The purpose of this study was to evaluate and compare knee kinematics and stability following either triangular or anatomical reconstruction of the superficial medial collateral ligament (sMCL) and posterior oblique ligament (POL).
In a cadaveric model (12 knees), the stability and kinematics following two experimental sMCL and POL reconstructions were compared in sMCL- and POL-deficient knees versus normal knees. The first reconstruction was a triangular reconstruction of the sMCL and POL, while the second involved an anatomical reconstruction of the sMCL and POL. All knees were tested through four different states. The changes in valgus angles, external rotation, and internal rotation were measured in the normal and sMCL- and POL-deficient knees, as well as in the knees that had undergone the two different forms (triangular and anatomical) of reconstruction.
After initial sectioning of the sMCL and POL, we observed significantly increased valgus rotation, external rotation, and internal rotation at all knee flexion angles (0°, 20°, 30°, 60°, 90°).

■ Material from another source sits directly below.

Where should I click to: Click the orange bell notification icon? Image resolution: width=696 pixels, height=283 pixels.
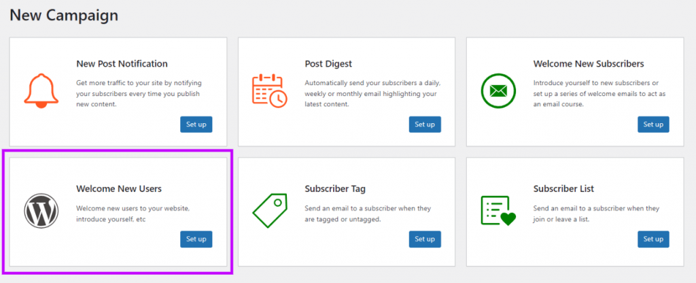click(41, 91)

Additionally, passive stability testing demonstrated a significant increase in tibial internal rotation following triangular reconstruction compared with anatomical reconstruction at knee flexion angles of 20° and 30°. A significant increase in internal rotation was present following triangular reconstruction compared with anatomical reconstruction at 20° (mean difference = 2.77) (P = 0.008) and 30° (mean difference = 0.99) (P < 0.001) of knee flexion.
This study suggests that anatomical sMCL and POL reconstruction produces slightly better biomechanical stability than triangular reconstruction. However, triangular reconstruction may restore a near-normal knee joint is both less invasive and more practical.